Heterozygous Germline Mutations in the CBL Tumor-Suppressor Gene Cause a Noonan Syndrome-like Phenotype

• Published in: American journal of human genetics Vol. 87; no. 2; pp. 250 - 257
• Main Authors: Martinelli, Simone, De Luca, Alessandro, Stellacci, Emilia, Rossi, Cesare, Checquolo, Saula, Lepri, Francesca, Caputo, Viviana, Silvano, Marianna, Buscherini, Francesco, Consoli, Federica, Ferrara, Grazia, Digilio, Maria C., Cavaliere, Maria L., van Hagen, Johanna M., Zampino, Giuseppe, van der Burgt, Ineke, Ferrero, Giovanni B., Mazzanti, Laura, Screpanti, Isabella, Yntema, Helger G., Nillesen, Willy M., Savarirayan, Ravi, Zenker, Martin, Dallapiccola, Bruno, Gelb, Bruce D., Tartaglia, Marco
• Format: Journal Article
• Language: English
• Published: Cambridge, MA Elsevier Inc 13.08.2010; Cell Press; Elsevier
• Subjects: Amino Acid Substitution - genetics; Base Sequence; Biological and medical sciences; Diseases of the osteoarticular system; DNA Mutational Analysis; Female; Fundamental and applied biological sciences. Psychology; General aspects. Genetic counseling; Genes; Genetic disorders; Genetics; Genetics of eukaryotes. Biological and molecular evolution; Genotype & phenotype; Germ-Line Mutation - genetics; Heterozygote; Humans; Male; Malformations and congenital and or hereditary diseases involving bones.
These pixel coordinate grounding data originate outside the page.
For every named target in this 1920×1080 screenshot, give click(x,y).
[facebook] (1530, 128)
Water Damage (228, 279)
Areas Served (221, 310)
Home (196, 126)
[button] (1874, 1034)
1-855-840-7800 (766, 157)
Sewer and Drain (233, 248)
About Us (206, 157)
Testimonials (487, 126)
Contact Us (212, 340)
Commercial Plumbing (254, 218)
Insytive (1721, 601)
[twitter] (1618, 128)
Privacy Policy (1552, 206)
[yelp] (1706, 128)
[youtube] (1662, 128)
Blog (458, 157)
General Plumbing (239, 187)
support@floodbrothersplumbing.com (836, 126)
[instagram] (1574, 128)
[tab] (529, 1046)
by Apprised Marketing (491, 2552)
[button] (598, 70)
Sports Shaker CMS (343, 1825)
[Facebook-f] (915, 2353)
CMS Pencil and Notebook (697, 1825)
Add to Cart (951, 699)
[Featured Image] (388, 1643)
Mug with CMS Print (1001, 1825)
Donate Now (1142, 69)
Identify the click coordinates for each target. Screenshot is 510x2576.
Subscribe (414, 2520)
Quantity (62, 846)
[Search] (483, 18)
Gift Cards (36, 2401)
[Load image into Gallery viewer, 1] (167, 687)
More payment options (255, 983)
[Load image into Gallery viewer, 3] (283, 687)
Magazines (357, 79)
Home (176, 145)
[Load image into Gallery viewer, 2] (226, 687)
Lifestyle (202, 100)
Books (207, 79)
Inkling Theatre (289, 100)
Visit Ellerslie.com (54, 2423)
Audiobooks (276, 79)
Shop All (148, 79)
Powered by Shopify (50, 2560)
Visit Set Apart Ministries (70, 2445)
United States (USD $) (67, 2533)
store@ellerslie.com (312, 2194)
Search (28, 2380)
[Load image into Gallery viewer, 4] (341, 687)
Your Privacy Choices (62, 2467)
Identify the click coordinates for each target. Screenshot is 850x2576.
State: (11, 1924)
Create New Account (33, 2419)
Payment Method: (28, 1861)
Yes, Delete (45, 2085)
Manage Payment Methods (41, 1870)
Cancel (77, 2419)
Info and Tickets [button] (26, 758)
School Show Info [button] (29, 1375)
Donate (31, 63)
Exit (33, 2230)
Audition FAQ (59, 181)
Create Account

Joint deformations; Medical genetics; Medical sciences; Molecular and cellular biology; Molecular Sequence Data; Mutant Proteins - genetics; Mutation; Noonan Syndrome - genetics; Phenotype; Proto-Oncogene Proteins c-cbl - genetics; Tumor Suppressor Proteins - genetics; Tumors; Human; Nervous system diseases; Phenotype; Germ line; Noonan syndrome; Diseases of the osteoarticular system; Cardiovascular disease; Genetics; Mutation; Osteochondrodysplasia; Genetic disease; Tumor suppressor gene
• ISSN: 0002-9297; 1537-6605; 1537-6605
• DOI: 10.1016/j.ajhg.2010.06.015

RAS signaling plays a key role in controlling appropriate cell responses to extracellular stimuli and participates in early and late developmental processes. Although enhanced flow through this pathway has been established as a major contributor to oncogenesis, recent discoveries have revealed that aberrant RAS activation causes a group of clinically related developmental disorders characterized by facial dysmorphism, a wide spectrum of cardiac disease, reduced growth, variable cognitive deficits, ectodermal and musculoskeletal anomalies, and increased risk for certain malignancies. Here, we report that heterozygous germline mutations in CBL, a tumor-suppressor gene that is mutated in myeloid malignancies and encodes a multivalent adaptor protein with E3 ubiquitin ligase activity, can underlie a phenotype with clinical features fitting or partially overlapping Noonan syndrome (NS), the most common condition of this disease family. Independent CBL mutations were identified in two sporadic cases and two families from among 365 unrelated subjects who had NS or suggestive features and were negative for mutations in previously identified disease genes. Phenotypic heterogeneity and variable expressivity were documented. Mutations were missense changes altering evolutionarily conserved residues located in the RING finger domain or the linker connecting this domain to the N-terminal tyrosine kinase binding domain, a known mutational hot spot in myeloid malignancies. Mutations were shown to affect CBL-mediated receptor ubiquitylation and dysregulate signal flow through RAS. These findings document that germline mutations in CBL alter development to cause a clinically variable condition that resembles NS and that possibly predisposes to malignancies.